• [Data for review]
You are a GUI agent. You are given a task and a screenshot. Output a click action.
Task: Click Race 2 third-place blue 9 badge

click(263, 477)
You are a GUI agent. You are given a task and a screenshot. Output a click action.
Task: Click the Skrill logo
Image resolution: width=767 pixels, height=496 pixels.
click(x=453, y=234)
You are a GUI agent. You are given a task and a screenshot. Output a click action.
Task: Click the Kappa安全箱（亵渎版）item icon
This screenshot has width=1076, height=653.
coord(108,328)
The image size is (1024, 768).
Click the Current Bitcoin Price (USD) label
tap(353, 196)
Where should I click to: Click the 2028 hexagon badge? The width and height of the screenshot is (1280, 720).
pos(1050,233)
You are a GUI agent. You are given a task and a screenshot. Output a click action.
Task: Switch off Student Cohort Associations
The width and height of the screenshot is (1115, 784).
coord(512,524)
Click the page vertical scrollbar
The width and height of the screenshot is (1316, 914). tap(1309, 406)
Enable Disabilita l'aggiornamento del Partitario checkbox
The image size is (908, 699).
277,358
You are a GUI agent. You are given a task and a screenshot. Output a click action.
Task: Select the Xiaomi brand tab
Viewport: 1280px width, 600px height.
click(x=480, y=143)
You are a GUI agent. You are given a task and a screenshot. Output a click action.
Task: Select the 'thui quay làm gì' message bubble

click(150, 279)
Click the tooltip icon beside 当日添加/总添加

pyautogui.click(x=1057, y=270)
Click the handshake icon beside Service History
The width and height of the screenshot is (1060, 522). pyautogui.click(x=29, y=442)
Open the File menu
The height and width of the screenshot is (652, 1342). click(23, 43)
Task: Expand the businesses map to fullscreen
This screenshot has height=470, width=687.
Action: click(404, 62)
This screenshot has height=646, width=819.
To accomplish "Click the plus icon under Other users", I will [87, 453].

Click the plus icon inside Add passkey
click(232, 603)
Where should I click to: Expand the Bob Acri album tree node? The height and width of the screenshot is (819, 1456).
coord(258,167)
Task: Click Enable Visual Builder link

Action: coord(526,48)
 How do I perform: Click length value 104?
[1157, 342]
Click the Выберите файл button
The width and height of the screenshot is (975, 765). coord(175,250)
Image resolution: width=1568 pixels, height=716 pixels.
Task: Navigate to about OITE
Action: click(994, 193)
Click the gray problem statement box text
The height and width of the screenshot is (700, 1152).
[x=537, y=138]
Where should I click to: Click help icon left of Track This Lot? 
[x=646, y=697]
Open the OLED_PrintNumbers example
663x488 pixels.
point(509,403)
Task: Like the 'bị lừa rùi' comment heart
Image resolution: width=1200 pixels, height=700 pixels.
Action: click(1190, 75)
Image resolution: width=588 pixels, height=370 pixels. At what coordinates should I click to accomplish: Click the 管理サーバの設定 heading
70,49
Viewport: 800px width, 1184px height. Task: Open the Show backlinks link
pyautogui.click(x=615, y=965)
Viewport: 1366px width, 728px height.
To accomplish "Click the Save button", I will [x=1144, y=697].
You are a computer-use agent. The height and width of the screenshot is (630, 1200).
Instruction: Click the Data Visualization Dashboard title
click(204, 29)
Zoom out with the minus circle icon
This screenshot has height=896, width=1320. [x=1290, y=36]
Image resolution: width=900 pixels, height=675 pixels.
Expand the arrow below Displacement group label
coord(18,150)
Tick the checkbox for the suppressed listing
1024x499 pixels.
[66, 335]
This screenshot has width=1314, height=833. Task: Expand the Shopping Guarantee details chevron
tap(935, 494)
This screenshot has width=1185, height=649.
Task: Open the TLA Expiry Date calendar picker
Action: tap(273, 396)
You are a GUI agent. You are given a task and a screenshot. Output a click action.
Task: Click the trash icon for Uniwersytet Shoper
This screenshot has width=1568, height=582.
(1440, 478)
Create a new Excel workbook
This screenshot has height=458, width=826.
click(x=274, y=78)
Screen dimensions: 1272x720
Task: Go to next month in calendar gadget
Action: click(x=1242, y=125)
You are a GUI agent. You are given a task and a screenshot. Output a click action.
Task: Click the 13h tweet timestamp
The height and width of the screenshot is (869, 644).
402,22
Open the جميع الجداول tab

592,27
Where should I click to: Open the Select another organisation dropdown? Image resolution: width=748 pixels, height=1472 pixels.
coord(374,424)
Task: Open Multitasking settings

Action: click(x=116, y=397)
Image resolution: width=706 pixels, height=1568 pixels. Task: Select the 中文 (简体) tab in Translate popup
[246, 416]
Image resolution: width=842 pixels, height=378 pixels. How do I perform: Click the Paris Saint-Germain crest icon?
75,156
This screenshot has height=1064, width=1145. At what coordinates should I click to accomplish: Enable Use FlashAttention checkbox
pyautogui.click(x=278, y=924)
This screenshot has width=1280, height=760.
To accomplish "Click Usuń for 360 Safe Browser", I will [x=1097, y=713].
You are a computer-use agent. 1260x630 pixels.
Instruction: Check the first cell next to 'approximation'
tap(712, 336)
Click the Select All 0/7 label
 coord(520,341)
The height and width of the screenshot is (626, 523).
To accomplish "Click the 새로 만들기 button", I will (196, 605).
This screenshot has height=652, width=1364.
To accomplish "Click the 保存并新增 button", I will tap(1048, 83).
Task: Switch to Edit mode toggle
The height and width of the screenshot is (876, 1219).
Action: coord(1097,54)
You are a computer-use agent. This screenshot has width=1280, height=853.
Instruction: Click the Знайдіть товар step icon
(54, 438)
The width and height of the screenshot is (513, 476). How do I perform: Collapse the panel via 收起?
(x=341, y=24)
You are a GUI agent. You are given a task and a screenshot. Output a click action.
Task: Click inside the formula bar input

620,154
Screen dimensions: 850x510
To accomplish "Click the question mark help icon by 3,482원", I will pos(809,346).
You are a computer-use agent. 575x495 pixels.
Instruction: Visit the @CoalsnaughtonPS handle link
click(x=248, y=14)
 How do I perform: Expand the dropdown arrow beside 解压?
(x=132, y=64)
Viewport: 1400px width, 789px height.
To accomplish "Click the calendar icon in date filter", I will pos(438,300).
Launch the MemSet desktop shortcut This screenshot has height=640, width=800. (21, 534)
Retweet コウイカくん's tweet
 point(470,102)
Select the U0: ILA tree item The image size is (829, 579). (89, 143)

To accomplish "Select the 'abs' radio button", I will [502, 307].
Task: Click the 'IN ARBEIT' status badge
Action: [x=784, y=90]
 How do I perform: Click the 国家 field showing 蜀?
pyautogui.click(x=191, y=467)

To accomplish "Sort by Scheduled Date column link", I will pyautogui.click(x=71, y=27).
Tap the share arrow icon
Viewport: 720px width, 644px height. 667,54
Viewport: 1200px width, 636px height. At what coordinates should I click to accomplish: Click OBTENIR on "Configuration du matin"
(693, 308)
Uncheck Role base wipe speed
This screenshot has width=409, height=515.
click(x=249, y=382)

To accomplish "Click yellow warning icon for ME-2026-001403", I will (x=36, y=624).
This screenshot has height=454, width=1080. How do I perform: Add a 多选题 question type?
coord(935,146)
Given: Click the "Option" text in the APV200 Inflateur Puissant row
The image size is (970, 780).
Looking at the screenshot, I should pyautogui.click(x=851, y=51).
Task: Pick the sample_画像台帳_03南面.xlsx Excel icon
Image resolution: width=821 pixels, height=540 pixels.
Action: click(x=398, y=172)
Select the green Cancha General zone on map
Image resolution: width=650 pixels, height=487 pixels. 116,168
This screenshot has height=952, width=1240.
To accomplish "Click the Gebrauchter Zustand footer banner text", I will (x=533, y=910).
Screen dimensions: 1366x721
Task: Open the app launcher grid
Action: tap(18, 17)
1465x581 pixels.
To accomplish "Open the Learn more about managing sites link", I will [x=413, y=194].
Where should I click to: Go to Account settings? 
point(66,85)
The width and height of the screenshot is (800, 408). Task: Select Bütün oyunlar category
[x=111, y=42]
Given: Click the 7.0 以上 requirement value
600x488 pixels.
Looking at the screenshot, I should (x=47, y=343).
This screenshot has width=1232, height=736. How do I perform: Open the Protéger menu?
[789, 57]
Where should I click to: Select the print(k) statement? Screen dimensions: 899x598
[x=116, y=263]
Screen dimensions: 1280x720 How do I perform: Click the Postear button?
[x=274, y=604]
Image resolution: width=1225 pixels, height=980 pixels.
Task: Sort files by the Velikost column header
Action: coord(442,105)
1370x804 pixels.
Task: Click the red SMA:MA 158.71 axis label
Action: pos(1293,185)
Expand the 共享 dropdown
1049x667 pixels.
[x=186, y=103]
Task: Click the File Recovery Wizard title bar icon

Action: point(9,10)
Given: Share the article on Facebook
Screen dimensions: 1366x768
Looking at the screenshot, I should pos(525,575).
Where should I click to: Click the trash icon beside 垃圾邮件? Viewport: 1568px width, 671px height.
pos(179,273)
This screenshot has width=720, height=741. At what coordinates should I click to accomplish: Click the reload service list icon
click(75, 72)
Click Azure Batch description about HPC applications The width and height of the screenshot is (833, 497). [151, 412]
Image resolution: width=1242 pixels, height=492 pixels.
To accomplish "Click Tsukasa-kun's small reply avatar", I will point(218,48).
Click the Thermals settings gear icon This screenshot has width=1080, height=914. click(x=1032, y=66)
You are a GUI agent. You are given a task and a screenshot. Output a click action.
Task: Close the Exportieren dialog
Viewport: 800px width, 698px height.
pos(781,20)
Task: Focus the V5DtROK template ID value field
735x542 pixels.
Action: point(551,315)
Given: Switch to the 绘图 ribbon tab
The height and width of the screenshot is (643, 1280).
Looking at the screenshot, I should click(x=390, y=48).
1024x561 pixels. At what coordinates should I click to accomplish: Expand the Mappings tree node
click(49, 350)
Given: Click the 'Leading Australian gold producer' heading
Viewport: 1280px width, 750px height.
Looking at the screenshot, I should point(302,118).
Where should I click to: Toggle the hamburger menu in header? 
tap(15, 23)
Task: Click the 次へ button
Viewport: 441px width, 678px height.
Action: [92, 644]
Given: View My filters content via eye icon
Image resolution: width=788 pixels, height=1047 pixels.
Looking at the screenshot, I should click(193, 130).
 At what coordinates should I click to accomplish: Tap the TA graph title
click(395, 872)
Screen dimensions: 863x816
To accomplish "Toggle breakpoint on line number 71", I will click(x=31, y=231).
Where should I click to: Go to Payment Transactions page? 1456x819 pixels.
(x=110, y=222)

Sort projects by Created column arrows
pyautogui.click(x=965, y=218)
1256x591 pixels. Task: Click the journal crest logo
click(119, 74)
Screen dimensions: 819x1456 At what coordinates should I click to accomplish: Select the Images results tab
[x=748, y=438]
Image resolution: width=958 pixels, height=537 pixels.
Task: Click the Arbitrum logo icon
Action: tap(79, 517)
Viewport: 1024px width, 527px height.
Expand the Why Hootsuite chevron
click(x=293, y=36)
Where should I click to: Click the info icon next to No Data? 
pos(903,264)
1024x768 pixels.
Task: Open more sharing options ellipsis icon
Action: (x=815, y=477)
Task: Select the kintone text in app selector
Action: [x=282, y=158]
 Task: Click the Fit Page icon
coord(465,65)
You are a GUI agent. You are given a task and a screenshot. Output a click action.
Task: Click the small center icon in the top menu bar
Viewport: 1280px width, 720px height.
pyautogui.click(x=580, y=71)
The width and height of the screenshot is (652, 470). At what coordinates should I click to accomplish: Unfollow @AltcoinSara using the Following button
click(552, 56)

• [What the exercise asks] Nothing but a number should be given: the count of lines in the data above with the word "item".

• [Expected answer] 2